Uruguay

Les contrats fantômes de Montes del Plata

D’un côté, un chef d’État urugayen, Pepe Mujica, le « président des gens », qui dénonce la « civilisation contre la simplicité, contre la sobriété, contre tous les cycles naturels ». De l’autre, un pays livré aux mégaprojets industriels menés par des multinationales peu scrupuleuses qui presse comme du citron sa main-d’œuvre « détachée ». Exemple de travailleurs serbes pris dans les filets de la mondialisation.

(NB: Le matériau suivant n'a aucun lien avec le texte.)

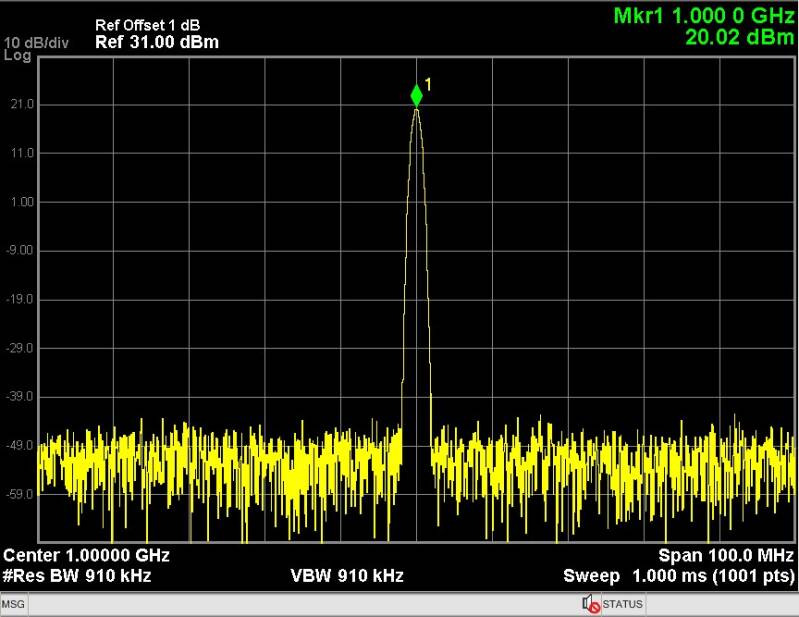Select Center 1.00000 GHz frequency setting
799x617 pixels.
coord(87,555)
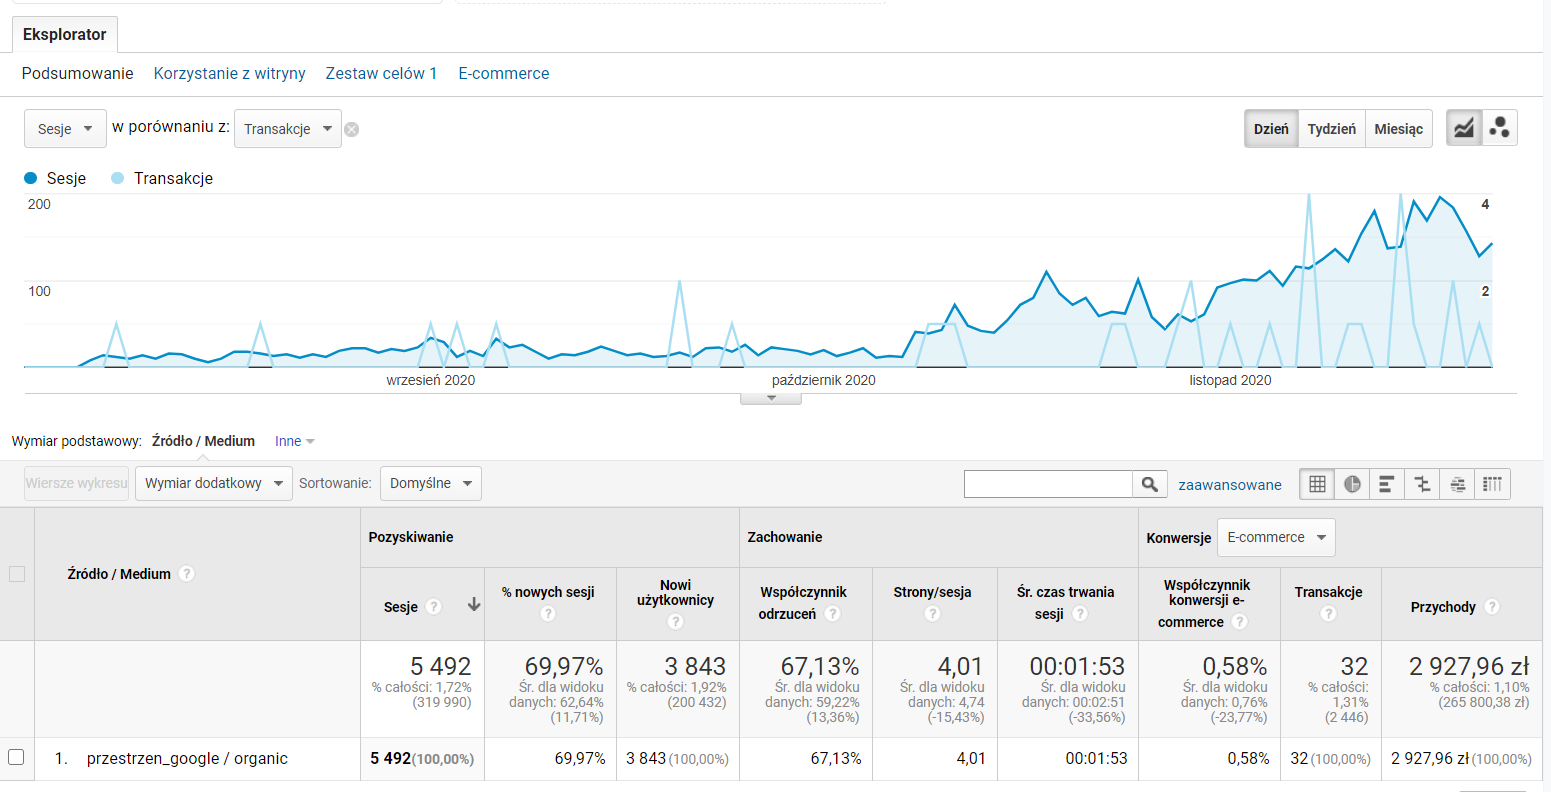Remove the Transakcje comparison metric
Viewport: 1551px width, 792px height.
(x=352, y=129)
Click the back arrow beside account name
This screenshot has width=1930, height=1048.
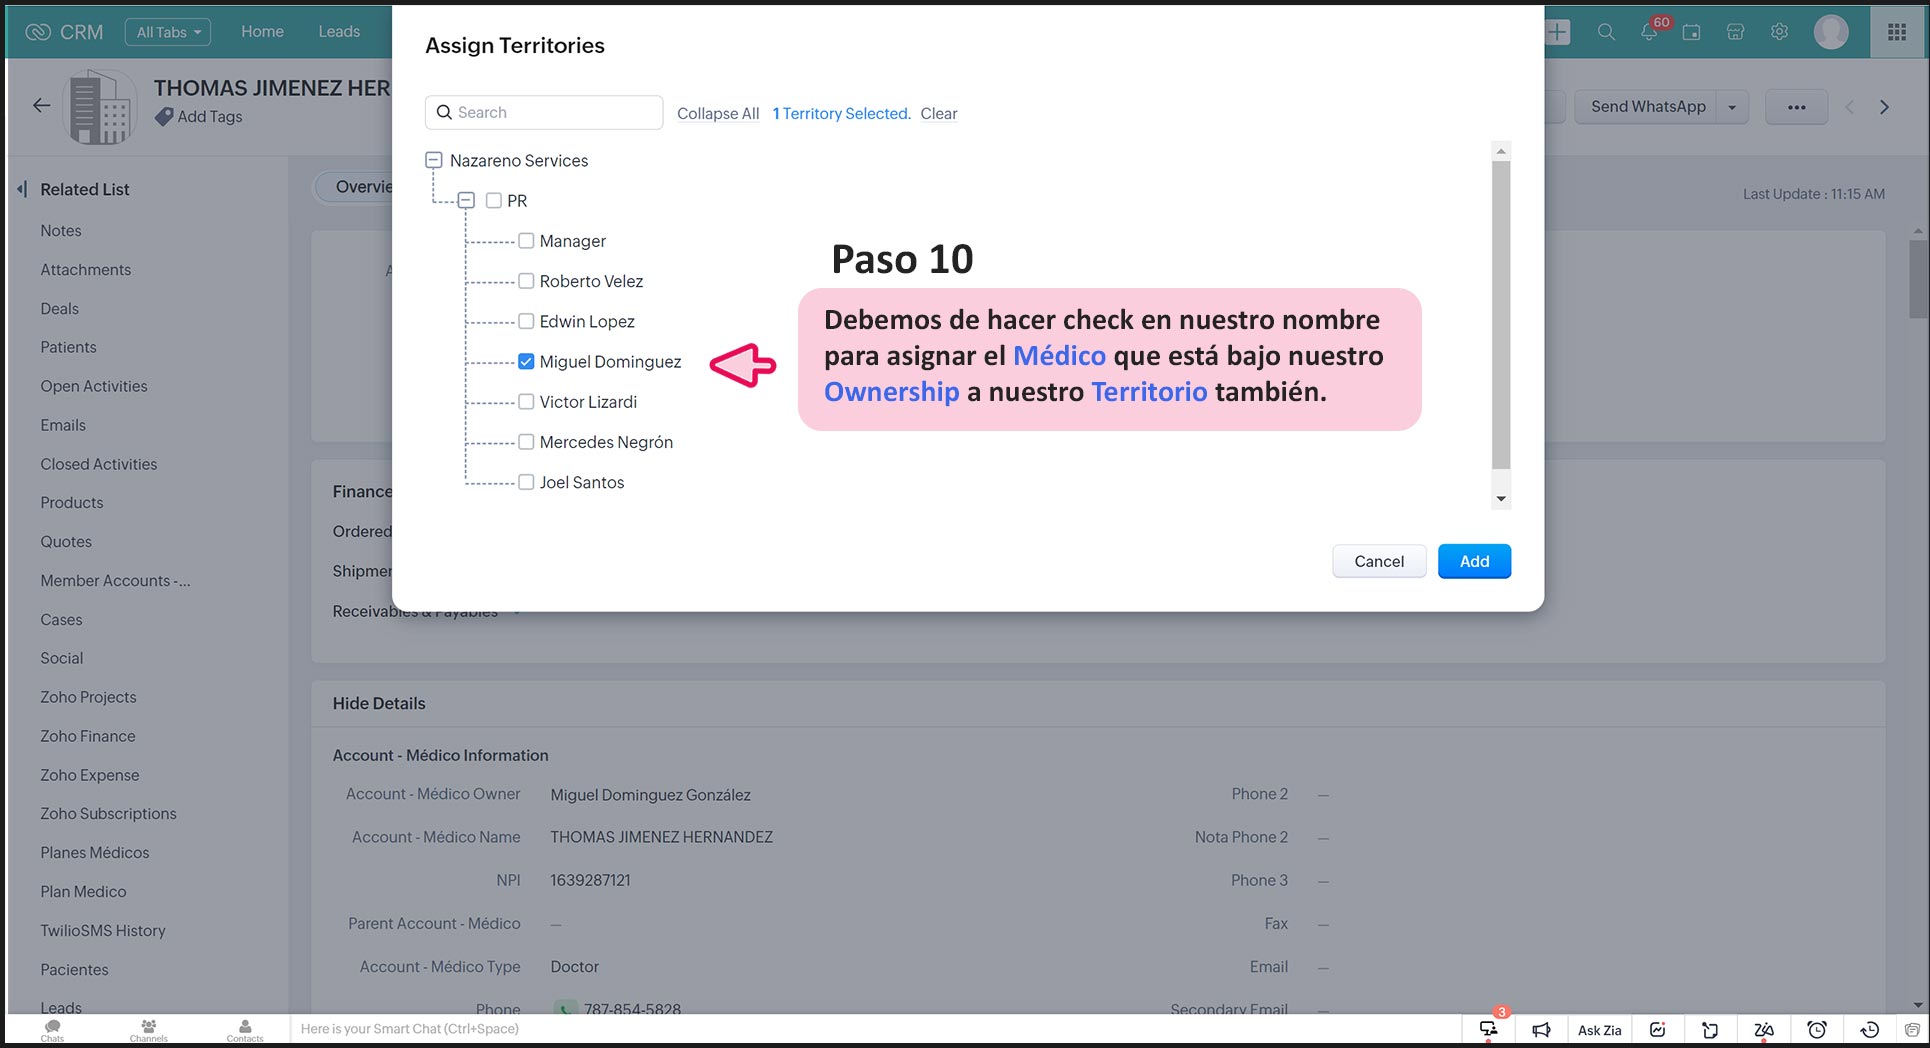[41, 105]
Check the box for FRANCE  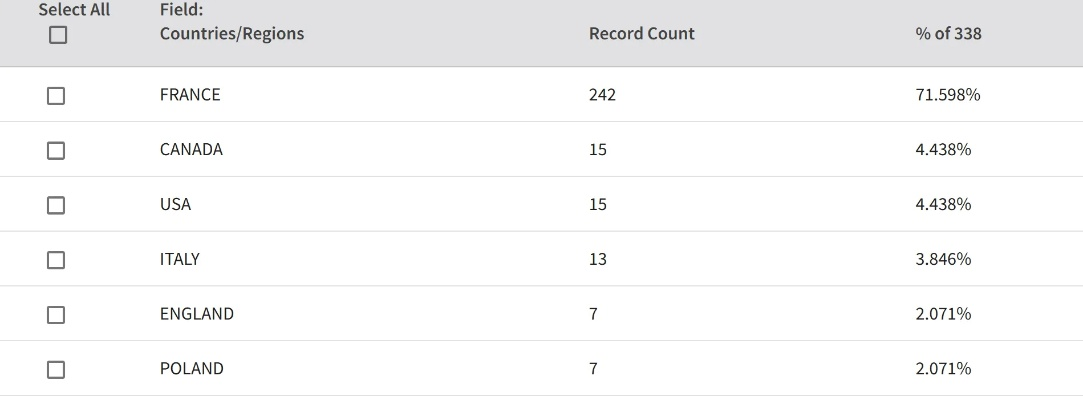pyautogui.click(x=56, y=96)
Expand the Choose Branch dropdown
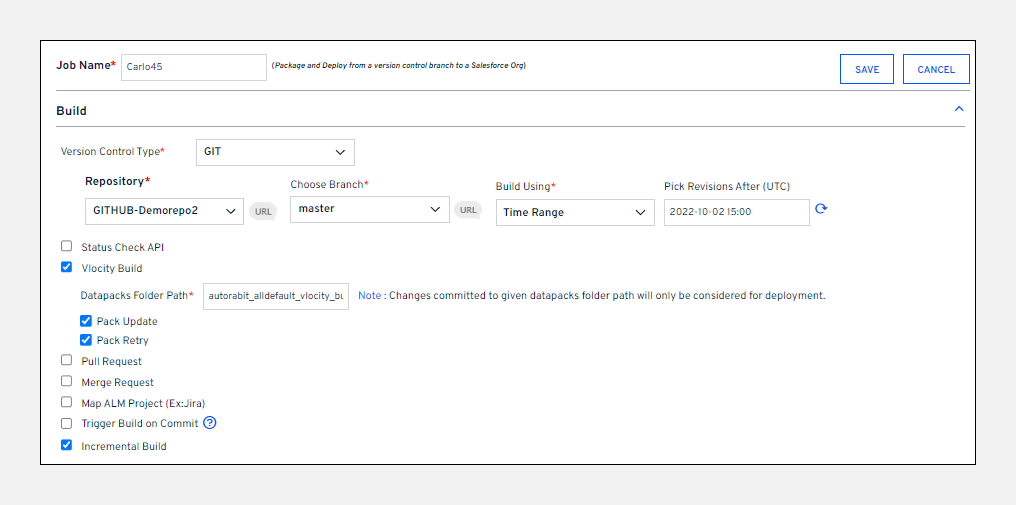 (370, 209)
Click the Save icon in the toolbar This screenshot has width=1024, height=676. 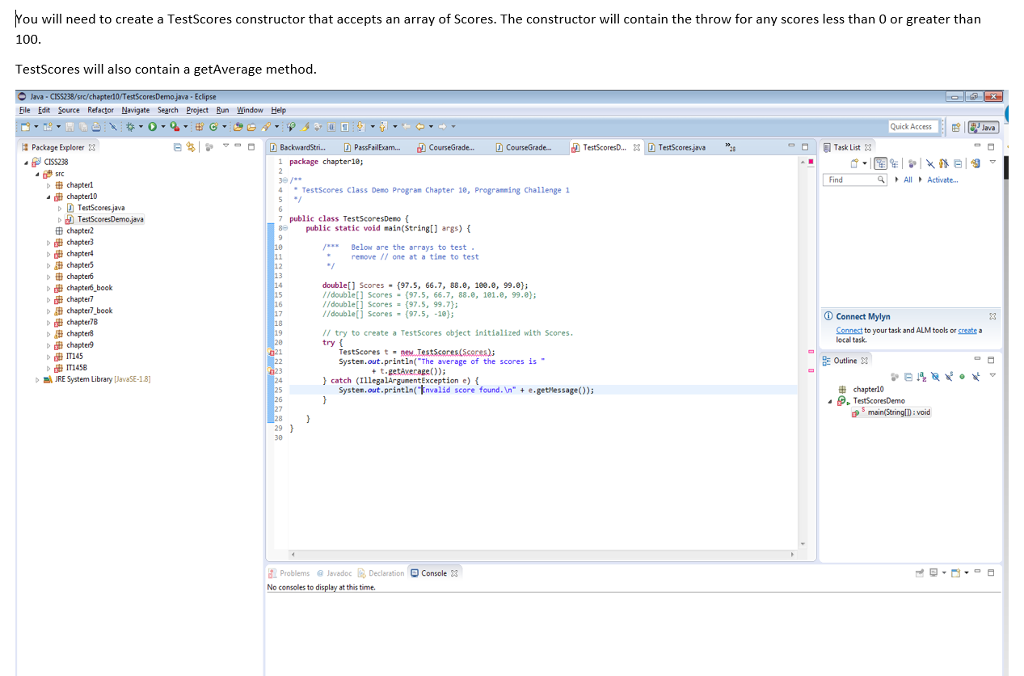69,126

La firme Montes del Plata est le résultat d’une fusion entre l’entreprise forestière chilienne Arauco qui sévit en territoire mapuche et le groupe forestier-papetier finno-suédois Stora Enso. Non content de cette base chilienne, le groupe s’est rendu propriétaire de plus de 130 000 hectares de terres en Uruguay, où il a bâti un gigantesque complexe industriel papetier sur le rio de la Plata.

Par Aurel.

L’impact environnemental d’un tel projet est d’ores et déjà prévisible : la monoculture expansive de l’eucalyptus – qui nécessite 500 litres d’eau par kilo de bois – risque d’assécher les nappes phréatiques au détriment des éleveurs et agriculteurs locaux. Avec l’utilisation de pesticides et la production de déchets industriels, la biodiversité est menacée. Malgré tout, l’entreprise promet, sur son site web, « un respect scrupuleux des contrats de travail, des normes de sécurité et de santé, des logements et une alimentation de qualité sur les chantiers ainsi que des rémunérations supérieures à la moyenne nationale, et l’embauche de main-d’œuvre locale ». Vœu pieux car Montes del Plata a aussi besoin d’employés qualifiés que le marché du travail uruguayen ne fournit pas encore : des soudeurs à l’argon, électriciens de haut vol capables de travailler dans des conditions de sécurité tendues.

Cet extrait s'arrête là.